Allo “Speroni” di Busto Arsizio il Lecco ha subito la quinta sconfitta in quindici uscite stagionali. Troppe, lo precisiamo subito. Oggi come oggi i blucelesti sono nel limbo, in sostanziale linea di galleggiamento tra la zona play-out, più sotto di dieci punti, e la vetta difesa dal Renate, in vantaggio di otto lunghezze. A guardarla oggi, quella lecchese è ancora una compagine in cerca d’autore, con un processo di crescita frenato da un alto numero d’infortuni nei ruoli chiave e la capacità d’incappare in errori tecnici che non possono essere digeribili. Le battute d’arresto accusate con Pontedera (1-0), Piacenza (2-4), Pro Sesto (1-0), Pro Patria (2-1) e Renate (2-0) sono state praticamente sempre bagnate da delle défaillances di dimensioni macroscopiche, cui ha fatto seguito l’incapacità di portare a termine la rimonta. Mai, infatti, il Lecco è riuscito a ribaltare una gara e, anzi, solo a Livorno, con un autogol a favore, i blucelesti sono riusciti a fare un punto partendo da una situazione d’inferiorità nel punteggio.
Arrivati in prossimità del giro di boa, distante quattro impegni ufficiali a cavallo tra dicembre e gennaio, è chiaro che la statistica sta assumendo sempre più le fattezze di una carenza strutturale. Sottraendo la débâcle rumorosa accusata con il Piacenza, l’unica a sporcare il miglior rendimento interno del girone con quello della Pro Vercelli, gli altri quattro passi falsi sono decisamente legati tra di loro: quando affrontate, le compagini avversarie si sono dimostrate in grado di abbassare il proprio baricentro e fare densità con sei uomini sulla linea dell’area di rigore, mandando i blucelesti per vie laterali e costringendoli a buttar dentro un numero imprecisato di palloni, nella quasi totalità dei casi rispediti al mittente.

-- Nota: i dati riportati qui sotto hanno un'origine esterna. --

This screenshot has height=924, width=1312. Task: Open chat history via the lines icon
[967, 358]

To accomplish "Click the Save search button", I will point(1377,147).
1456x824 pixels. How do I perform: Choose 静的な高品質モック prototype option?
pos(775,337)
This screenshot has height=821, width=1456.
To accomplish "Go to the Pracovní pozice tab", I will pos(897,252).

Quando il possesso palla diventa sterile come in questi casi, il Lecco, che in Iocolano l’unico elemento in grado di saltare l’uomo continuità, fa una fatica tremenda a trovare la chiave di volta, fino al momento in cui un errore banale porta a pagare il dazio più salato. Passi per la marchiana svista arbitrale di Busto Arsizio (attenuante si, alibi no), ma il continuo ripetersi di un questo tran tran è inaccettabile per una squadra che può e deve puntare a stare nei piani nobili della classifica vista la rosa a disposizione. «Quando non riesci a vincere, va bene non perdere», ha dichiarato di recente Claudio Ranieri, allenatore della Sampdoria: portandola ai nostri livelli possiamo aggiungere che, in un campionato così livellato come quello di Serie C, un punto in più o in meno può anche cambiare la vita sportiva, soprattutto se conquistato in campo avverso. Si, anche in periodo di porte chiuse riteniamo che il giocare fuori casa non sia paragonabile alla disputa di una gara tra le mura amiche, per quanto questo fattore abbia inevitabilmente ridotto la propria incidenza.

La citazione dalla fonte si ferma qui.